Los libros, para Henestrosa, van encontrando su destino en las manos de los lectores, y asegura que si no hay mal libro, tampoco hay mal lector si éste sabe distinguir los beneficios de los perjuicios que le puede traer un libro. Acerca de una de sus tantas incursiones de descarte por su biblioteca, don Andrés recuerda el 22 de octubre de 1986 (Divagario):
"Los libros que creí útiles en este o aquel lugar; en este o aquel lector, ya me desprendí de ellos; otros no me atreví a poner en otras manos por considerar que no benefician, sino perjudican, que no sirven a los fines éticos del hombre, independientemente de que sean obras geniales, escritas por autores famosos; yo nunca regalaría un libro que yo no pudiera leer; no recomendaría su lectura, aunque yo lo hubiera leído: el daño queda en mí y no lo comparto ni reparto."
Henestrosa parte de su propia experiencia para acercar o evitar los libros a los otros lectores. Cree firmemente que los buenos libros se pueden leer por donde se abran, y él mismo hace la prueba al releer ciertos libros selectos de su biblioteca. Vuelve una y otra vez a los libros queridos porque releer viene a ser un retorno a la isla dorada de la infancia: la infancia del lector y la infancia del hombre que regresa a sus primeras lecturas para reconocerse.
Para el lector Henestrosa, releer es saludable, vivifica, porque los libros tienen que ver con lo que fuimos, con lo que éramos cuando los leímos, y algunos nos llevan de viaje a recordar nuestra niñez y nuestra juventud.
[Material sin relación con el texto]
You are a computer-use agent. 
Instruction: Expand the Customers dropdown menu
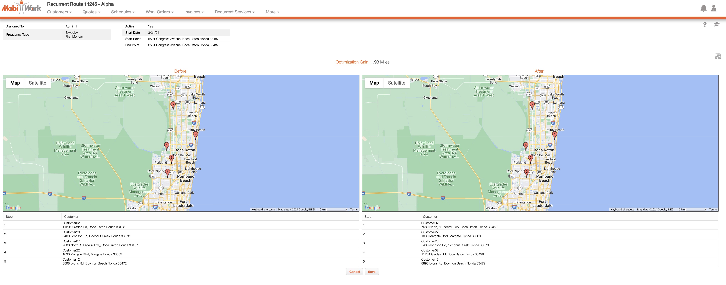point(59,12)
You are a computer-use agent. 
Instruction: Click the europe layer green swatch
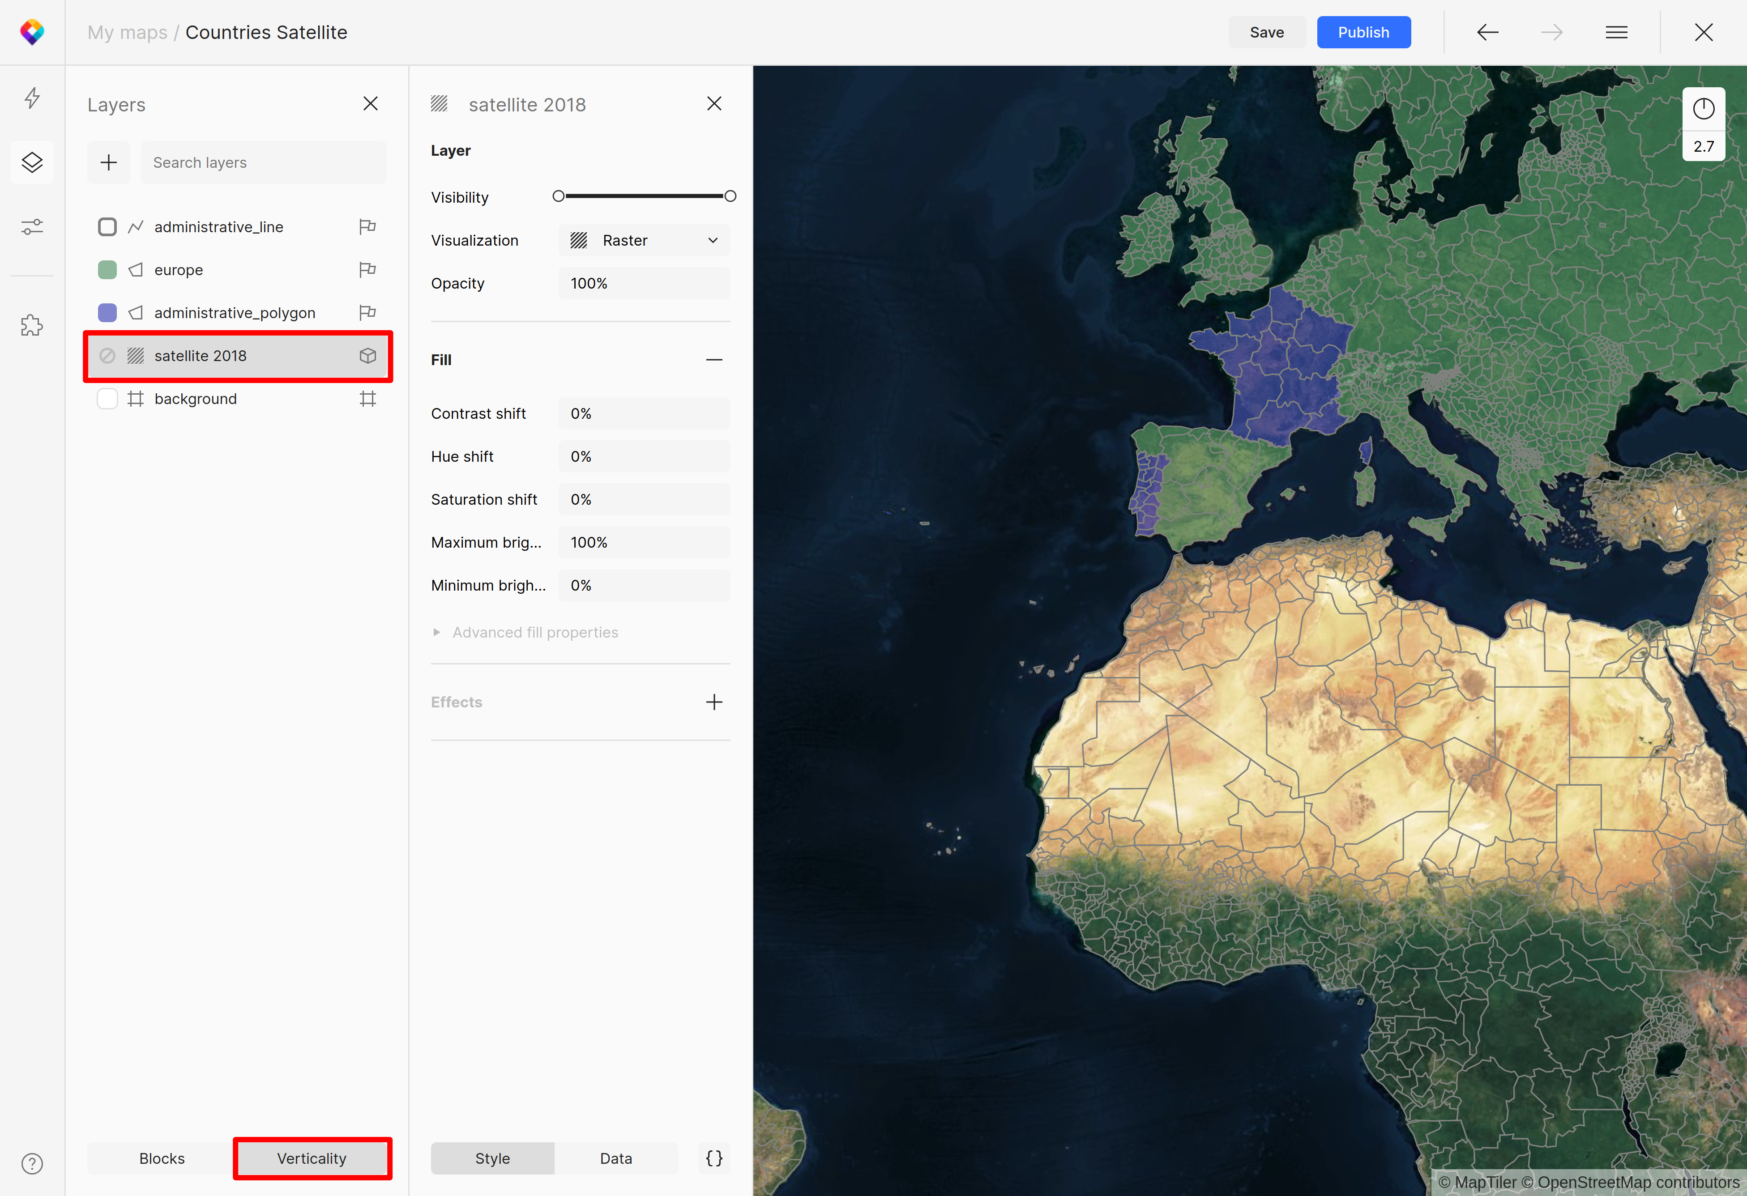[107, 270]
Explica: "A algunos vuelvo de cuando en cuando. Porque leídos en mis inicios de lector, encuentro en sus páginas gratos motivos de recordación, añoranza, recuerdo de ambientes que creí para siempre idos. A ninguno desdeño si me dio una lección, si me ayudó a vivir y a crecer, si puso en mí la simiente de una palabra futura, que fuera mía."
A decir del autor de Los hombres que dispersó la danza, el mejor lector es el que empieza a leer tempranamente, y nunca sabe en qué momento una palabra perdida en una página depositó en él una vocación que el tiempo se encargó de desarrollar.
El indio zapoteca que dejó su natal Oaxaca y llegó a la capital del país uno de los últimos días del año 1922, aprendió el español y lo fue perfeccionando gracias a los libros a los que entregó su más grande pasión. Luego escribió otros libros. Al celebrar su cumpleaños número cien, celebramos también su idea de la lectura y ese destino lector ante el cual hace dos décadas se preguntaba: "¿Cómo puede ser que todos los días, a la primera luz, escriba una cuartilla, lea unas páginas, contemple desde mi mesa de trabajo los libros que a lo largo de seis decenios he venido reuniendo? Y esto, aún más extraño: que los haya leído y de algunos recibido lecciones de belleza, verdad y deber."